Credit: Lori Oberhofer/National Park Service

Deer found inside Burmese python caught in Everglades

October 31, 2011 Updated Oct 31, 2011 at 2:28 PM PDT

(DAILY MAIL) A 16-foot-long Burmese python - one of the largest ever found in South Florida - was captured and killed by workers after it was discovered with an a whole adult deer in its stomach.

Skip Snow, a python specialist who conducted the autopsy at Everglades National Park, said the animal had a girth of 44 inches with the nearly 25-pount deer inside its stomach.

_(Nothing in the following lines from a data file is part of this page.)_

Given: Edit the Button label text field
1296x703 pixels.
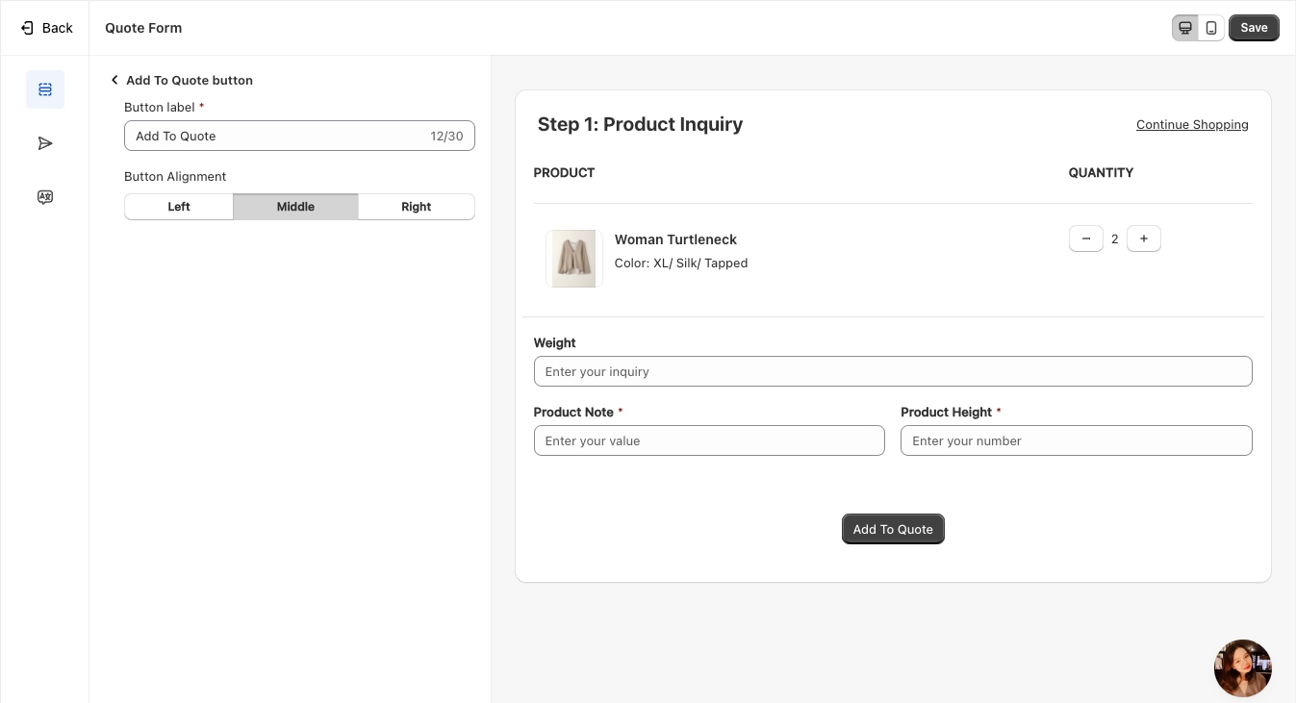Looking at the screenshot, I should tap(279, 136).
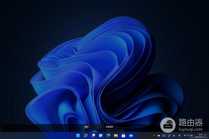This screenshot has height=139, width=209.
Task: Toggle the 拼 IME mode indicator
Action: tap(179, 135)
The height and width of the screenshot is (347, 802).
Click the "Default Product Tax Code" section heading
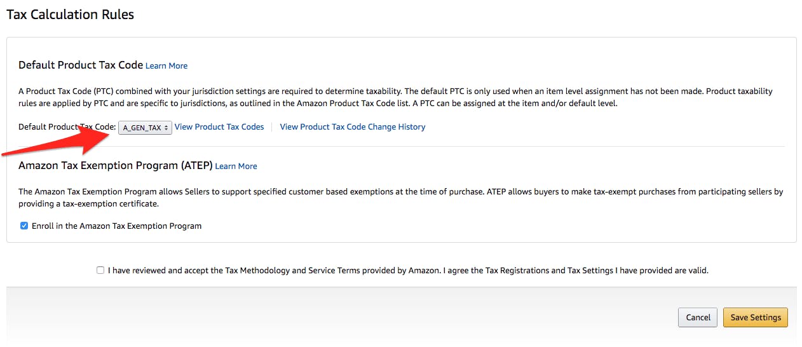80,65
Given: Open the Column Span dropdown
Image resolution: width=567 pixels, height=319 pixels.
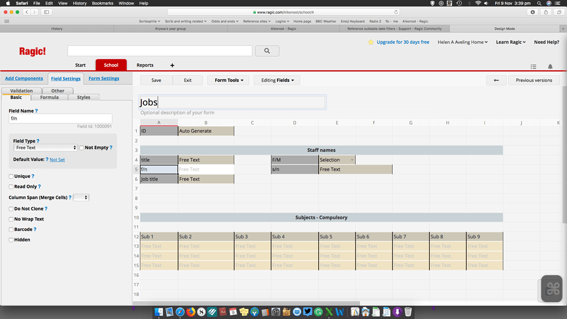Looking at the screenshot, I should pyautogui.click(x=81, y=198).
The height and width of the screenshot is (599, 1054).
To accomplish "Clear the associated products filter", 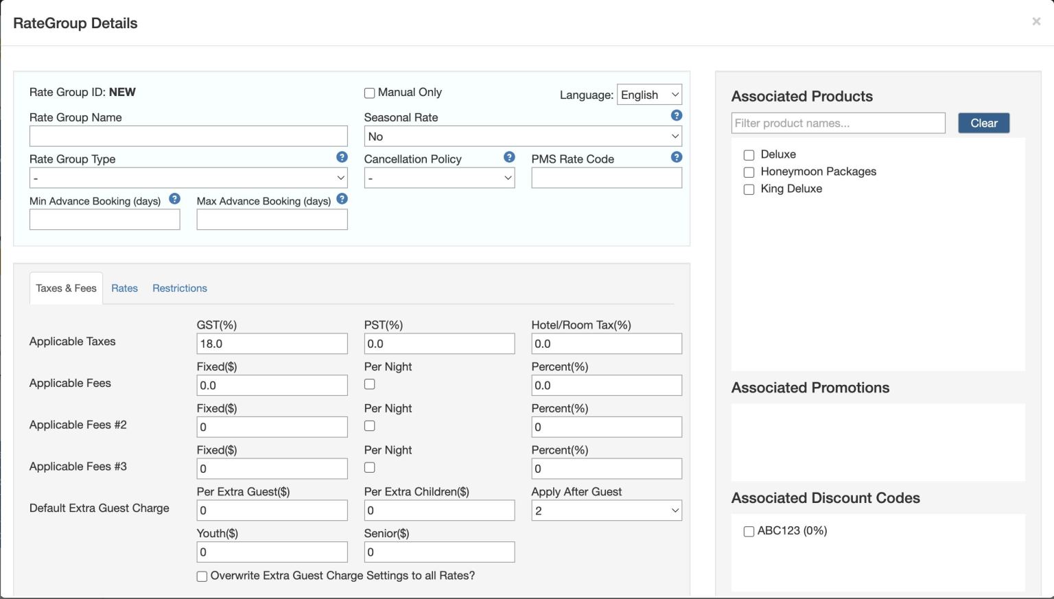I will click(983, 123).
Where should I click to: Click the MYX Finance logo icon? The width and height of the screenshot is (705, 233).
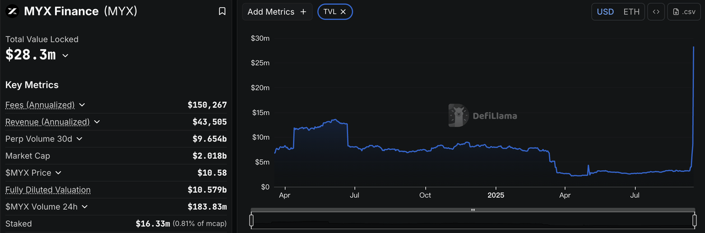click(13, 11)
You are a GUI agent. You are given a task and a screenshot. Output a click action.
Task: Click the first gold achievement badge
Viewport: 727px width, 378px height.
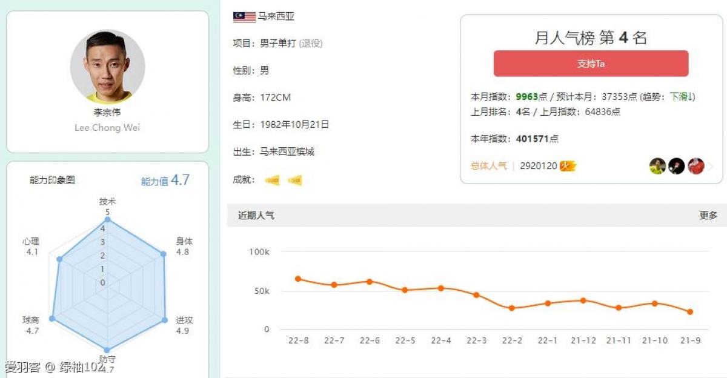point(272,180)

'This is clearly an extreme event,' he told the South Florida Sun-Sentinel. 'It shows you they can eat huge things.'

The python - an ambush predator - would have staked out a known deer trail, seized the animal in its sharp teeth, crushed it by coiling around it and then eaten the corpse, he said.

It is the first time a snake has been caught so soon after eating a deer, allowing biologists to see just how large their prey can be.

Scott Hardin, exotic species coordinator for the Florida Fish and Wildlife Commission, said the capture of the reptile was crucial to help prevent the spread of pythons further north.

'It’s pretty clearly one of the biggest snakes we’ve seen,' he said. 'We haven’t gotten anything longer than 16ft in the wild in Florida.'

The snake was discovered by workers from South Florida Water Management District, who were removing non-native plants from a tree island.

Researchers said pythons often fast for months and then eat enormous meals, and are able to consume up to 50 per cent of their own bodyweight.

The slippery predators have in recent years been documented eating cockatoos, frogs and even other snakes.